▶ Selected text:
################
Growing up in Allston, Leroy attended the old Washington and Andrew
Jackson public schools. His teachers told his parents he was very
bright, and should become a teacher. For his high grades and entrance
examination scores, he was in 1952 admitted to the Boston Latin School,
and in 1958 graduated, honored for his grades and "exemplary conduct and
fidelity." He then entered Boston College, in Classics, but thanks to a
sophomore course on medieval Europe turned to History, and in 1962, a
big, burly, ruddy boy, impeccable in manner, reserved, but exuberant
over Wagner and Mahler, graduated magna cum laude in History.

On his B.C. mentor's advice, Vail proceeded to graduate school at the
University of Wisconsin to study British imperial history under Philip
Curtin. But he quickly found the most intellectual excitement in
Curtin's and Jan Vansina's new "comparative tropical history" program
("Compswamp"), and plunged into the booming fields of African history
and historical linguistics with these two pioneering scholars for his
teachers. Awarded his M.A. in History in 1965 and an NDEA Fellowship, he
pursued African Studies in Madison's new Department (the first and still
the only one in the Americas) of African Languages and Literature, deep
into Bantu structures. In 1967, two months after his father died, Leroy
married a graduate from Madison, Patricia Ann Horochena, at his mother's
church, St. Anthony's in Allston, and on a one-year traveling fellowship
the two left for his research in Africa, in old Nyasaland, the new
republic of Malawi. There he became Lecturer in History at the new
national university, where he would stay four years.

This was a tremendously gripping time in Central and Southern Africa.
Revolutionary wars of liberation were underway in Angola, Mozambique,
and South Africa; another was about to start in Rhodesia. At a (later
famous) congress of African historians in Dar es Salaam in 1965 Terence
Ranger had declared a new scholarly agenda, independence from colonial
conceptualizations, primacy of African perspectives. In 1967-68 Vail
began his research in northern Malawi, among the proud, "dispossessed,"
"atrociously" (his words) exploited Tumbuka people, learning their
language and perspectives. In 1969 he presented his first paper at an
international conference, a masterly, British-, missionary-, and
chief-debunking reinterpretation of Tumbuka history. In 1971 he
published his first article, "The Noun Classes of Tumbuka." By then
Tumbuka elders judged that not even the Livingstonia mission's legendary
founder had spoken their language as well as Vail did.

Back in Madison in 1972 for his dissertation, "Aspects of the Tumbuka
Verb," he took his Ph.D., but discovered the American demand for
historians of Africa had crashed. He therefore returned to Africa, this
time to Zambia, where at the national university he served as Senior
Lecturer in History and African Languages, 1973-78. Besides organizing
the university's M.A. program in history and its B.A. program in African
languages, he published six major historical articles on Malawi, Zambia,
and Mozambique.
################
▶ Data:
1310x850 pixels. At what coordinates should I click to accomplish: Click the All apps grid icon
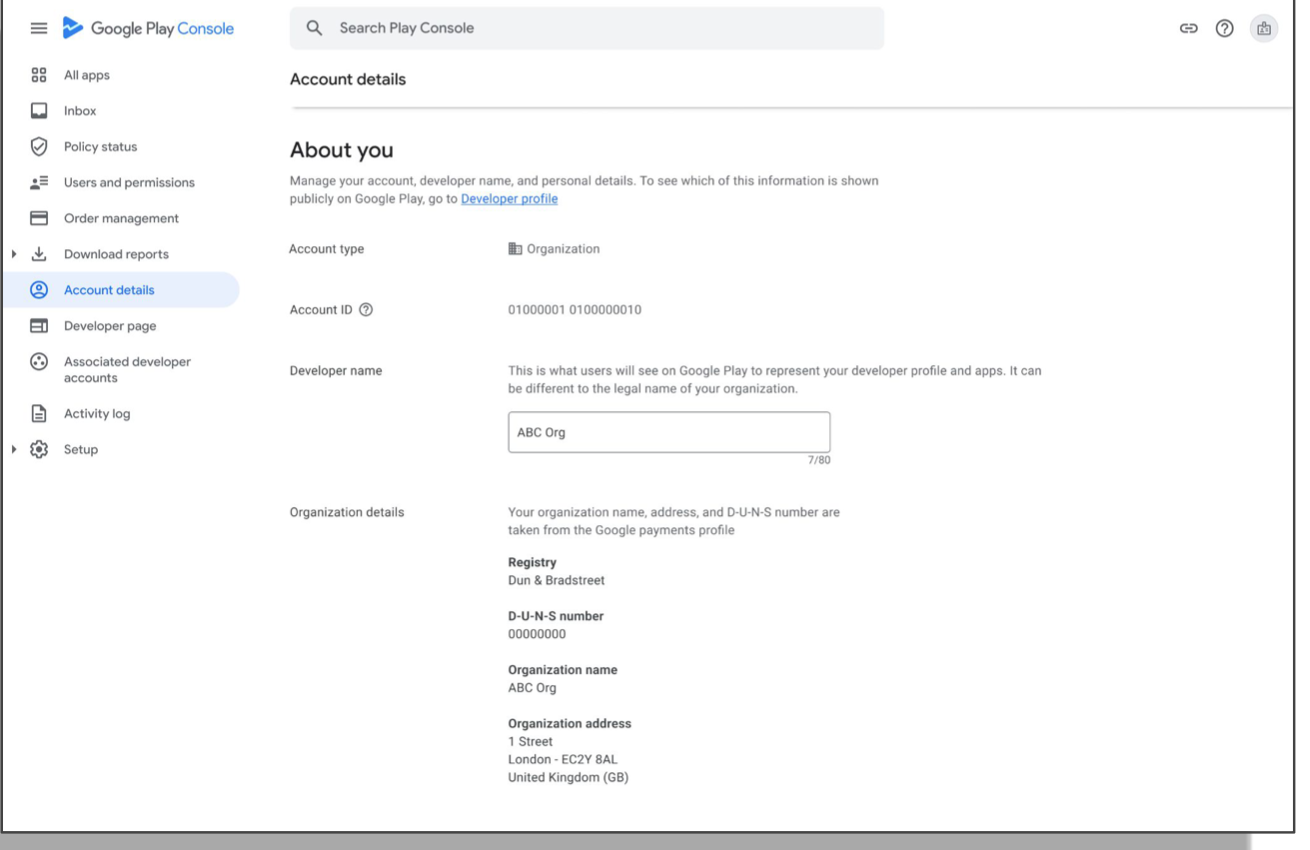tap(39, 75)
################
▶ Given task: In the biographical sketch of Leroy Vail, what was the title of the first article he published?

▶ Exercise solution: "The Noun Classes of Tumbuka," published in 1971.